Businesses are increasingly integrating agentic AI, where systems act with autonomy, into their core operations. As these AI agents take on more decision-making responsibilities, companies face new demands to ensure alignment with compliance requirements and ethical standards. The conversation is shifting from only boosting AI-driven productivity to establishing reliable oversight and robust safeguards as organizations pursue greater automation. For many, low-code development platforms are surfacing as a practical way to implement these controls while allowing the business to scale AI initiatives securely.
Some reports over the past year highlighted the rising adoption of AI for streamlining tasks, primarily focusing on predictive analytics and automation in discrete business functions. New developments point toward a broader use of agentic AI capable of acting independently with minimal human input. Earlier discussions mostly centered on the technical capabilities of AI, while today’s debates increasingly address transparency, risk, and accountability as these systems become integral to decision-making and operations.
What Is Driving a Shift Toward Agentic AI?
The move to agentic AI reflects changing expectations for technology’s role in business, shifting from passive data analysis to proactive operational management. Companies now envision agents that can autonomously resolve customer queries or dynamically adjust business processes as situations evolve. This enhanced autonomy creates new possibilities, but it also amplifies the need for established controls. As AI becomes less predictable, oversight mechanisms must be embedded into technology ecosystems to maintain company standards and avoid conflicts with regulations.
How Can Safeguards and Transparency Be Maintained?
Traditional software development emphasized consistency and defined outcomes, but agentic AI systems require a different approach. Developers are being asked to set supervisory parameters and transparency measures instead of just writing code. OutSystems notes that the importance of visibility in decision-making is recognized by technology leaders, as highlighted in its recent study showing that “
64% of technology leaders cite governance, trust and safety as top concerns when deploying AI agents at scale
”. By focusing on transparency and embedding accountability, teams can keep autonomous agents aligned with organizational policies even when they respond differently to identical input.
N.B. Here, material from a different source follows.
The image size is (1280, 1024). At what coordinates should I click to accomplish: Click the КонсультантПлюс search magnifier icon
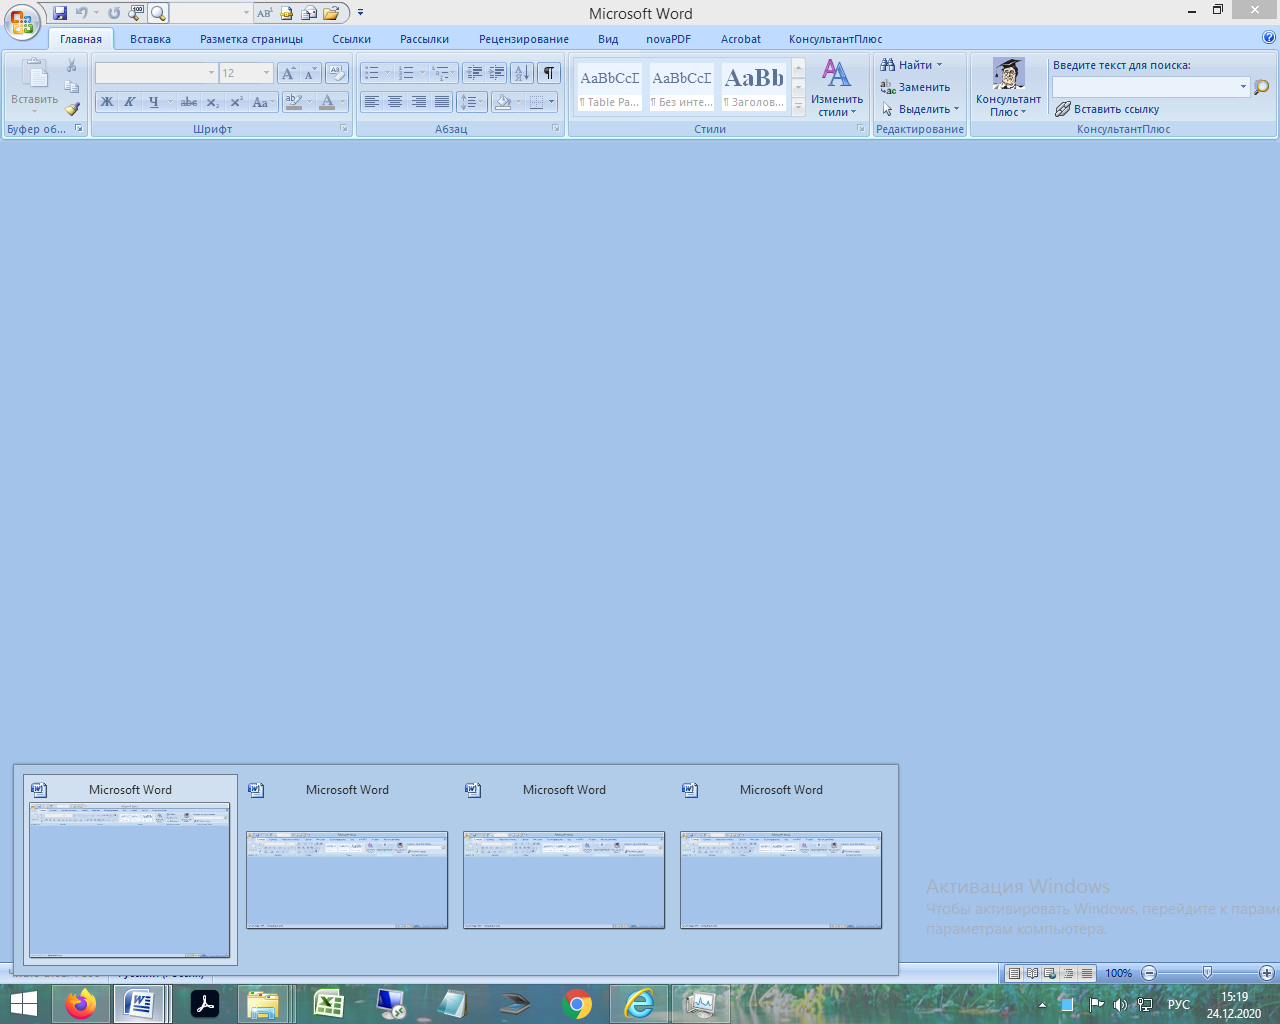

Can Low-Code Platforms Offer a Solution?
Low-code platforms, such as those offered by OutSystems, provide organizations with tools to implement agentic AI while retaining oversight. By merging application and agent development, these platforms simplify governance, compliance, and security processes. OutSystems stresses, “
By embedding governance and compliance into development, organizations gain confidence that AI-driven processes will advance strategic goals without adding unnecessary risk.
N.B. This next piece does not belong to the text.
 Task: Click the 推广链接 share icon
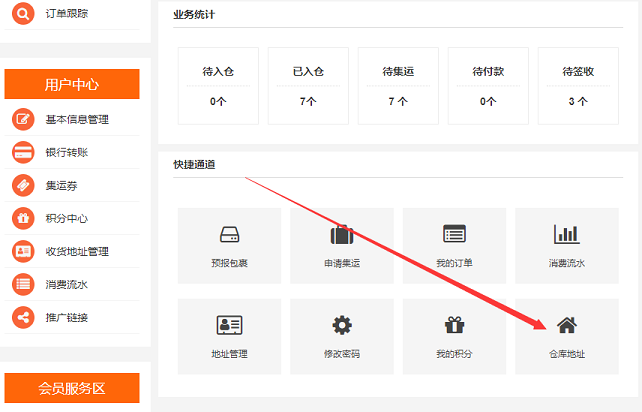[23, 318]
” This approach equips companies to scale up AI deployments across existing enterprise systems without significant overhauls, ensuring that oversight mechanisms grow hand-in-hand with technological expansion.
While excitement around agentic AI continues to grow, practical concerns about risk management and secure deployment remain at the forefront. Past coverage paid less attention to the governance challenges now dominating the conversation as businesses move from experimental use to mainstream adoption of autonomous agents. Observers stress that organizations should frame AI adoption strategies not only around innovation and efficiency, but also around transparency, accountability, and resilience. Low-code environments offer a bridge—allowing for flexible AI scaling while keeping trust and control at the core, which many see as a necessary condition for responsible enterprise automation.
- Agentic AI’s rise has increased focus on governance and transparency in deployment.
- Low-code platforms, like OutSystems, help embed compliance into autonomous systems.
- Oversight mechanisms must evolve with the growing autonomy of enterprise AI agents.